Improving the oxidative stability of boronic acids through stereoelectronic effects

Boronic acids represent a useful class of compounds for materials and pharmaceutical applications due to their ability to form reversible covalent linkages with biologically relevant nucleophiles, particularly with 1,2- and 1,3-diols. Unfortunately, boronic acids are metabolically unstable, undergoing rapid oxidative deboronation in the presence of reactive oxygen species and slow protodeboronation in aqueous solution. Boronic acids are often protected as boronate esters with large sterically hindered diols, which is of limited application in biological systems.
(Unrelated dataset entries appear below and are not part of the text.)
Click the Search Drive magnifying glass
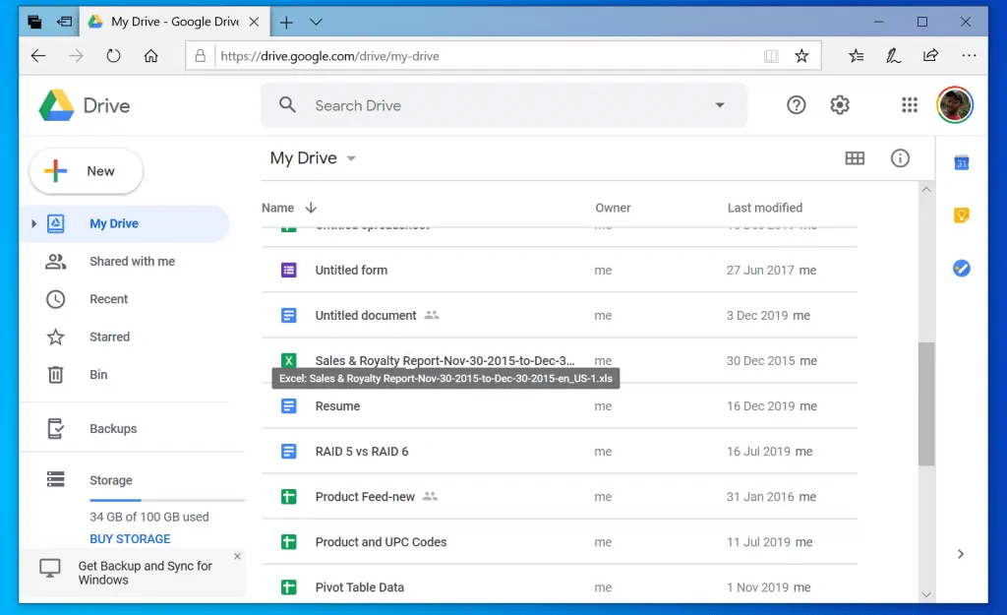The image size is (1007, 615). [x=286, y=104]
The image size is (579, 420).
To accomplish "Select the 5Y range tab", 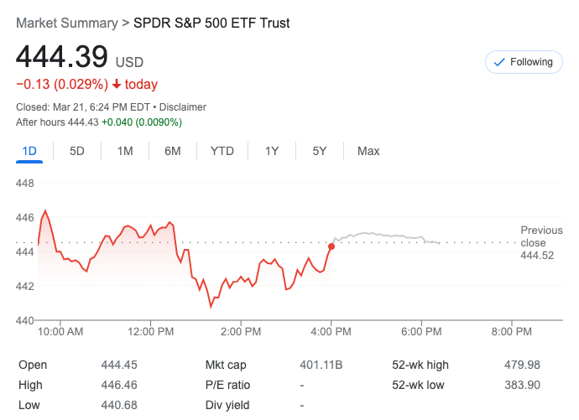I will (320, 151).
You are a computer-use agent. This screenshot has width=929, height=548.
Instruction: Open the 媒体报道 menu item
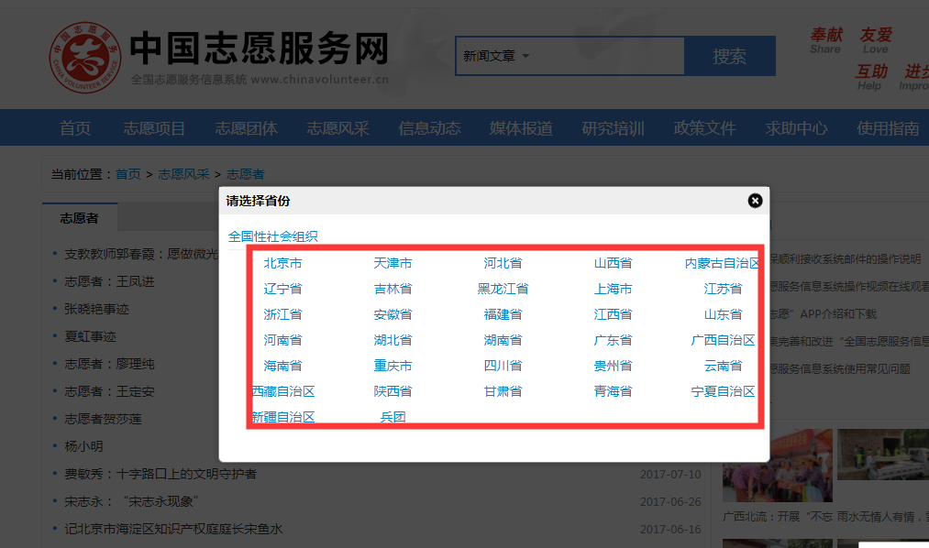click(520, 128)
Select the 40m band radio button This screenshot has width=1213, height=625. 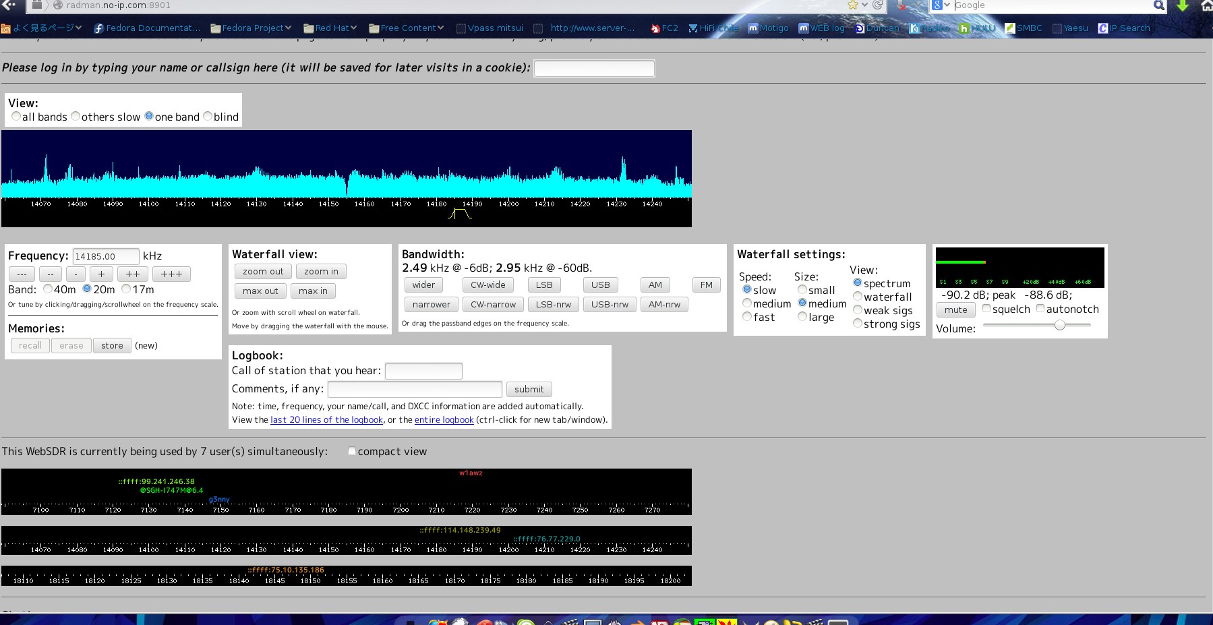click(x=48, y=289)
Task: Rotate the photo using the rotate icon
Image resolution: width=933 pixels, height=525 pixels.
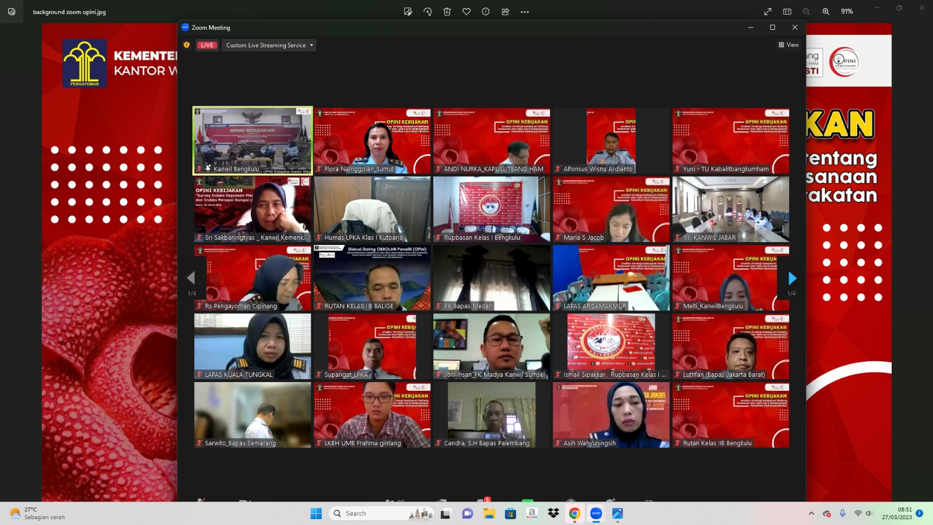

Stable intramolecular esters, such as the popular benzoxaborole scaffold, offer an opportunity to modulate the reactivity of the boronic acid without the use of inefficient exogenous protecting groups. We measured the oxidative stability of phenylboronic acid and derivatives containing cyclic esters and the analogous boralactones over a range of pH. By analyzing the kinetic data in a pH-independent manner, we found that cyclic esters enhance oxidative stability modestly, whereas boralactones do so dramatically. Computational analyses reveal that the increased resistance to oxidation arises from diminished donation to the p-orbital of boron that develops during the rate-limiting step. Further investigations show the same effect also results in improved resistance to protodeboronation in boralactones. These findings provide insights into how future boronic acid pharmaceuticals can be conferred with greater metabolic stability.